Calcification of cartilage formed in vitro on calcium polyphosphate bone substitutes is regulated by inorganic polyphosphate.

A major challenge to the successful clinical application of bioengineered cartilage remains its integration to surrounding tissues upon implantation. One way to address this consists of generating biphasic constructs composed of articular cartilage formed in vitro on the top surface and integrated with the porous sub-surface of a bone substitute material – in the case of this study, calcium polyphosphate (CPP).
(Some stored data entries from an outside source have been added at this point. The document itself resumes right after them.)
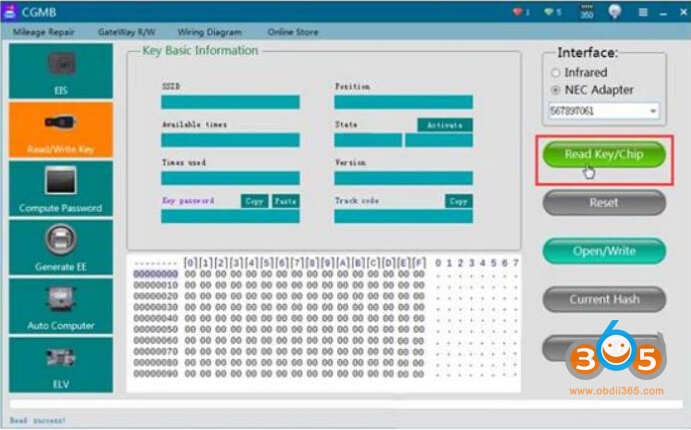This screenshot has height=430, width=691.
Task: Click the Activate button beside State
Action: coord(444,125)
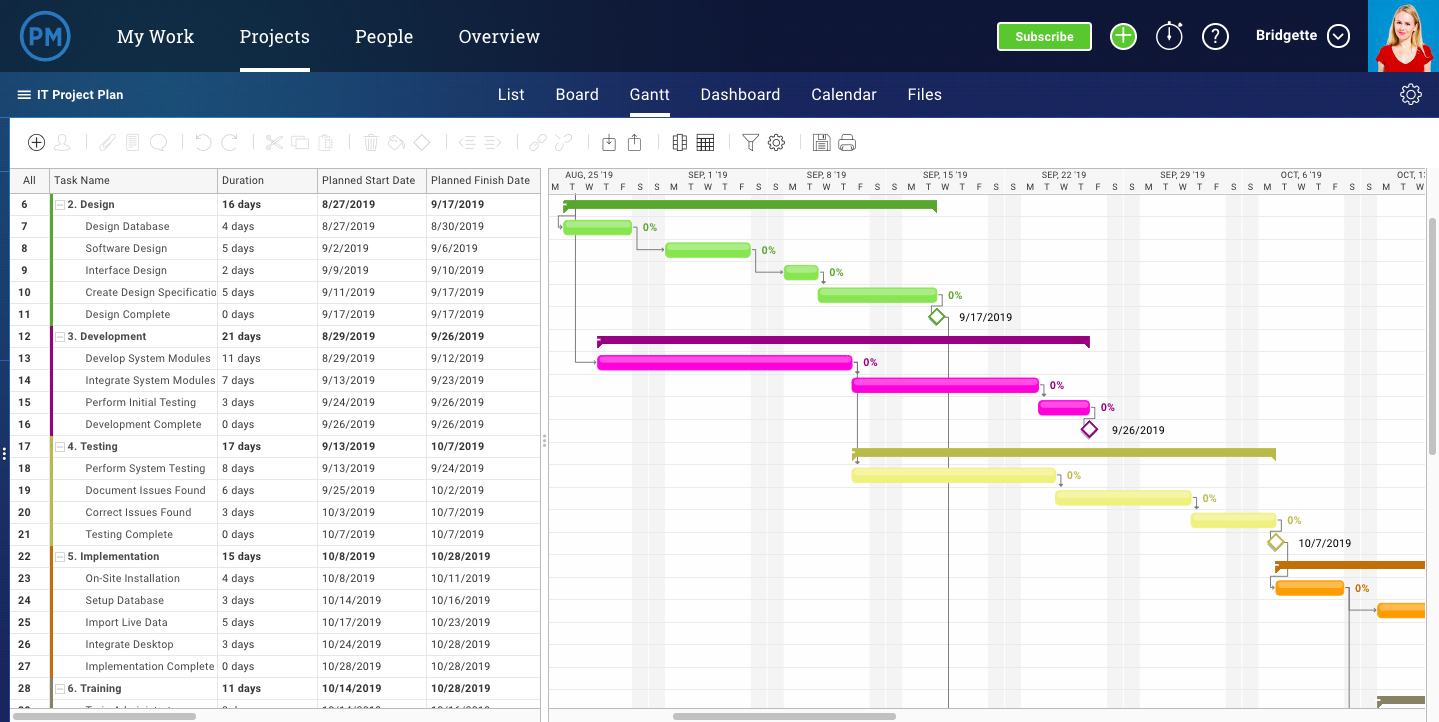Image resolution: width=1439 pixels, height=722 pixels.
Task: Save the project with the floppy disk icon
Action: point(821,142)
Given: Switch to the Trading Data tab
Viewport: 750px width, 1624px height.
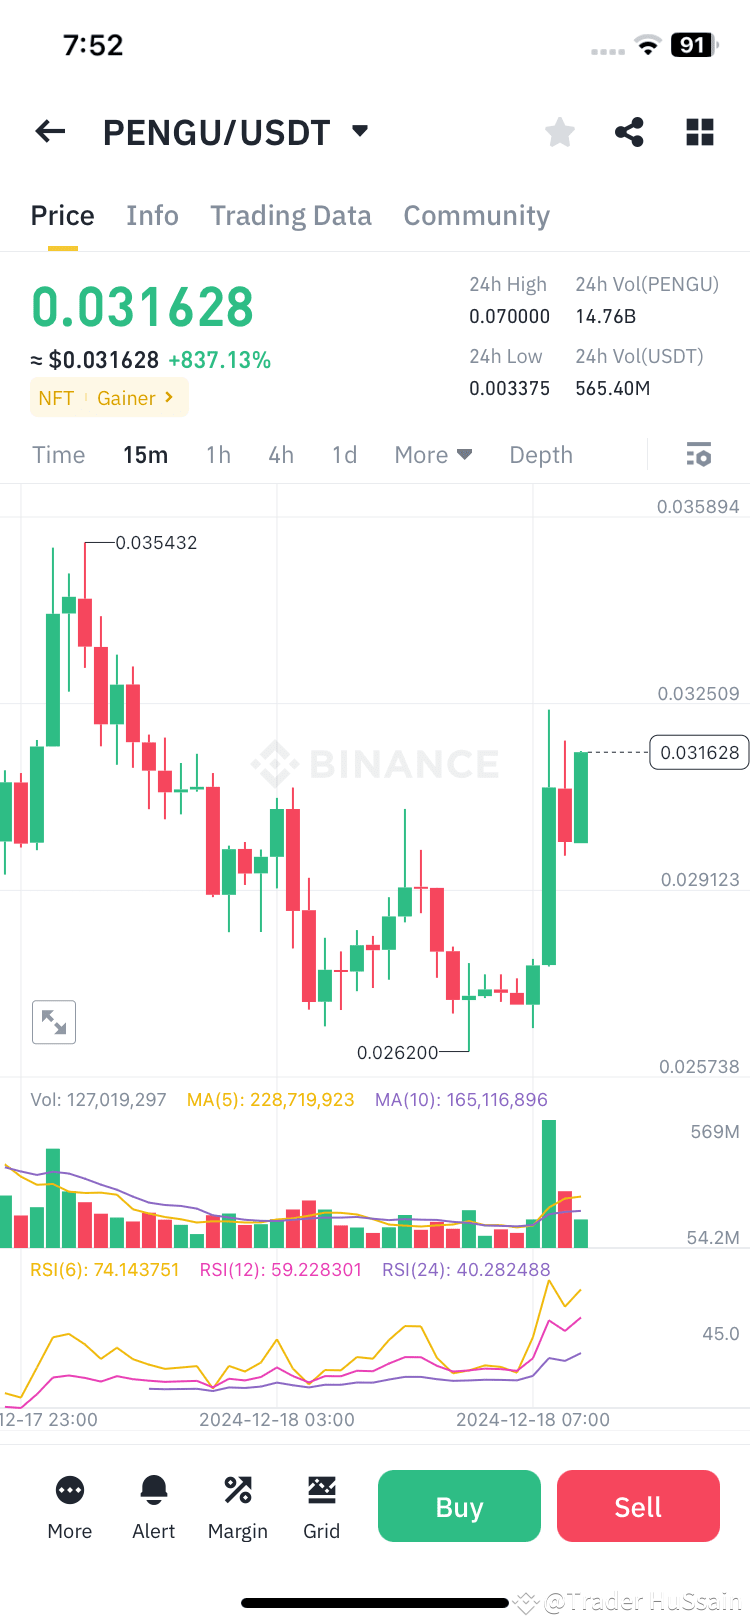Looking at the screenshot, I should 291,215.

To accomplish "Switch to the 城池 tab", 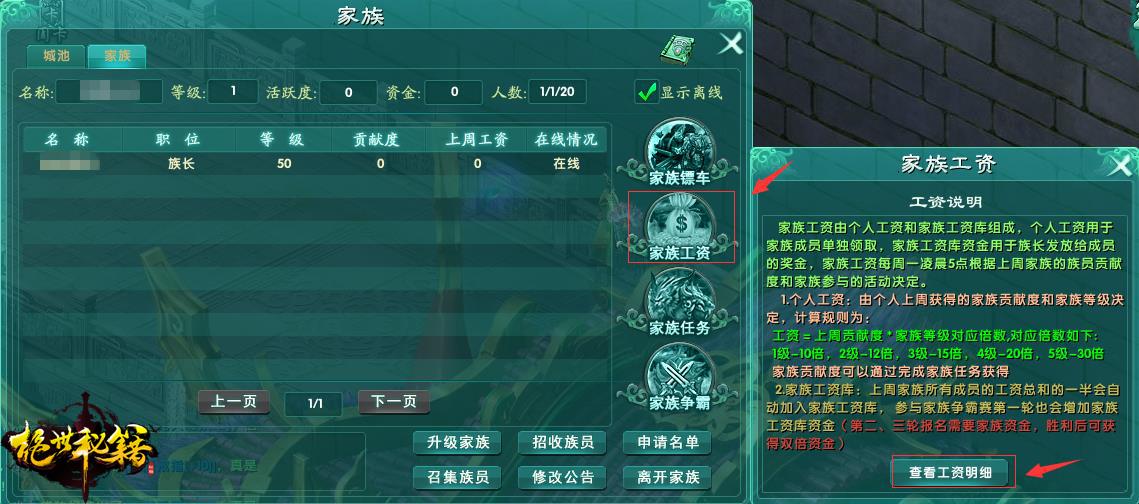I will pyautogui.click(x=56, y=56).
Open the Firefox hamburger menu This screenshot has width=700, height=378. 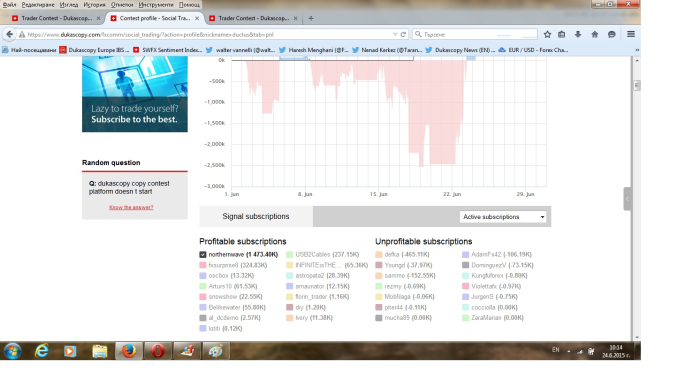pyautogui.click(x=631, y=34)
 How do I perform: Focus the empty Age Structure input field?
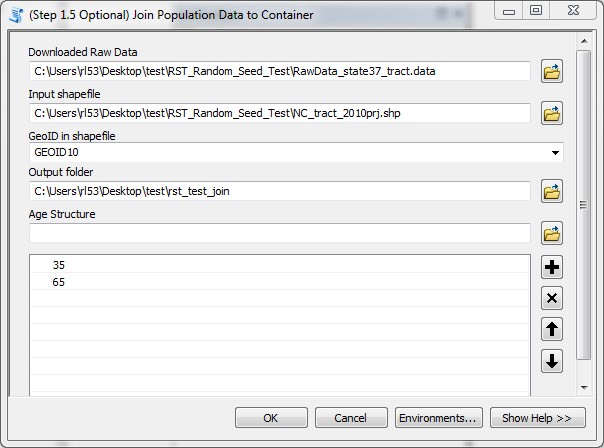(280, 233)
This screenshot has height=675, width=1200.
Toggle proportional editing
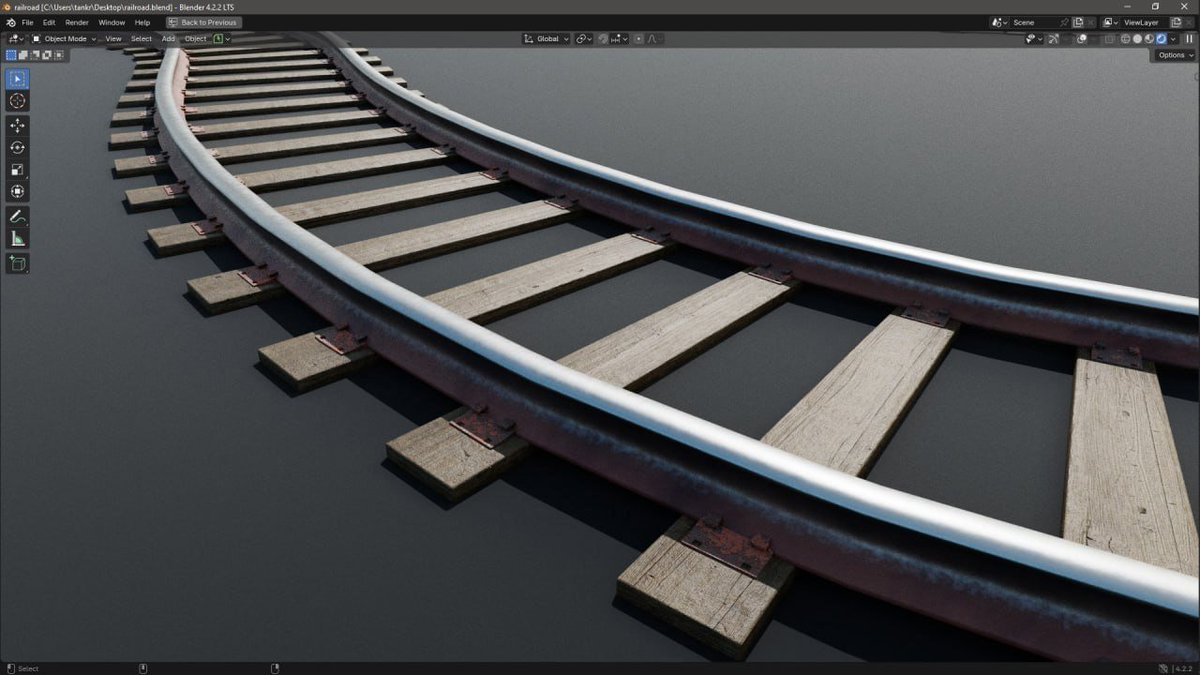tap(638, 38)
To improve the mechanical integrity of the cartilage–bone substitute interface, attempts have been made to generate a zone of calcified cartilage (ZCC) within the CPP–cartilage interface, thereby mimicking the native joint architecture. The purpose of this work was to establish the effects of the degradation products of CPP on cartilage calcification in order to explain the observed positioning of a ZCC away from the interface junction. It was determined that polyphosphate released from the CPP accumulates within in vitro-grown cartilage and inhibits cartilage calcification in a concentration and chain length (i.e. molecular weight) dependent manner. It was found that this effect is transient as chondrocytes express exopolyphosphatases which hydrolyze polyphosphate to release orthophosphate. Hence, the generation of biphasic constructs with a properly located ZCC will require tailoring of CPP substrates with lower degradation rates or the upregulation of exopolyphosphatases by chondrocytes.